Time to say goodbye.
They thanked Min-jun for not tattling on them. They hugged Amelia, then Hazel, then Christopher, who promised that they’d meet again on the other side of the Unknown. The hardest farewell was the one Marisol couldn’t say.
Oz sat on his hind legs—same as he had at the Frost Fair, when he first came snapping for their gingerbread. His ears lay flat, and there was a sad, sad whimper behind his teeth.
“I wish we could take you with us, Oz.” She laughed at the thought of bringing an extinct animal back to the beach house. Look, Mom and Dad! Can we keep him? ¿Por favor? I promise I’ll pick up his poop!

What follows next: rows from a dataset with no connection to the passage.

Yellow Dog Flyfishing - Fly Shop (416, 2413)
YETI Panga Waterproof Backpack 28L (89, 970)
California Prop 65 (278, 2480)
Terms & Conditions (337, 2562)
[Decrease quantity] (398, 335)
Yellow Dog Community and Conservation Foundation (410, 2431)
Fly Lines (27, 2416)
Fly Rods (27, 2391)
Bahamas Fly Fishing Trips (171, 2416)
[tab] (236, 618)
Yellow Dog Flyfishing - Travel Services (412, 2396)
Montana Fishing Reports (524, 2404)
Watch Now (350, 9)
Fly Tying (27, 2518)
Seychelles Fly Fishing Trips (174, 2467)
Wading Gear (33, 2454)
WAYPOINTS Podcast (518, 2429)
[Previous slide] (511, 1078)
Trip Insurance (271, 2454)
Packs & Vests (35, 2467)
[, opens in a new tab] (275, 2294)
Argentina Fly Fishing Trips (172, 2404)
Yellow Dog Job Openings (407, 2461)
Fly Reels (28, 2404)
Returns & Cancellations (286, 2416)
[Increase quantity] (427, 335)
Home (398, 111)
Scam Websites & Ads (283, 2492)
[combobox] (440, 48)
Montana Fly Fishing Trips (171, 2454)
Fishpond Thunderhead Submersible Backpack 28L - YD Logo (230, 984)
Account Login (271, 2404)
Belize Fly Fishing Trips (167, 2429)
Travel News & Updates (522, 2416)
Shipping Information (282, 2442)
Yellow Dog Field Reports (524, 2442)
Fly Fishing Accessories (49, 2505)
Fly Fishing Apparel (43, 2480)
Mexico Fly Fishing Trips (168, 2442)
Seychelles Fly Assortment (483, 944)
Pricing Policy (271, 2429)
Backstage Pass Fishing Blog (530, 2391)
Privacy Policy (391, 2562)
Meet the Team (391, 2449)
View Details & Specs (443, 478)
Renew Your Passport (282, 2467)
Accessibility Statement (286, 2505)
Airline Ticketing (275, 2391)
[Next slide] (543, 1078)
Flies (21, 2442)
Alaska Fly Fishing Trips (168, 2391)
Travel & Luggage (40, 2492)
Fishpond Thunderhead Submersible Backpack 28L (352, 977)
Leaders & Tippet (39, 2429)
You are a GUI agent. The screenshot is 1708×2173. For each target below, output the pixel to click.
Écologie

“Me too.” Jake knelt down to hug the thylacine.
“Ah-ah!”
Marisol joined the huddle. “Thank you for being the best Tas
manian tiger I’ve ever met,” she said, her voice thick.
“Ah-ah-ah!” Oz licked them so hard their eyelashes stuck to their eyelids. “Ah!”
Min-jun cleared his throat. “I don’t mean to rush, but I think my colleagues will be here soon.” Sure enough, there was a long, pale line of suits marching out of the city; clipboards ready to categorize Nessie’s reappearance. “It might be best if you start disappearing!”
“On it!” Amelia flourished the fountain pen like a wand. “Don’t worry, Oz and I will stick together! Goodbye, Hazel Clive! Goodbye, Christopher Creaturo!”
It was strange, watching someone vanish without smoke or a sound effect. Not even a poof! The lovebirds were just there and gone, between blinks. Back to . . . somewhere.
“Where will the Unknown send us?” Marisol reached for Jake’s hand. “Back to the lighthouse?”
Min-jun paused. Considering. “I think you’ll find yourselves exactly where you’re supposed to be. The opposite of lost.”
Her cousin disappeared, and Marisol was holding just air, just air. In the distance she could hear the Curators squabbling about whether to use Form 1091a or Form 1091b for the Loch Ness Monster’s reprocessing. Hopefully Min-jun and Amelia wouldn’t get in too much trouble.
“Bye, kiddo!” The famous pilot winked at her. “Maybe I’ll see you around.”
The pen struck.
Marisol loved the air around the ocean.
At night, in the summer, it almost felt like perfume. Or a lullaby, depending on how chatty the cicadas were. Tonight, the critters gave those extinct Amazon insects a run for their money. Welcome back! they screamed out of the marsh. You have some explaining to do!
She and Jake stood at the end of Nana’s dock—no boat, no excuses. Good thing they didn’t need either of those things right away. The backyard sat empty. Lawn chairs yawned at shadows and the grill had that lumpy black smell that meant it hadn’t been used since the last thunderstorm.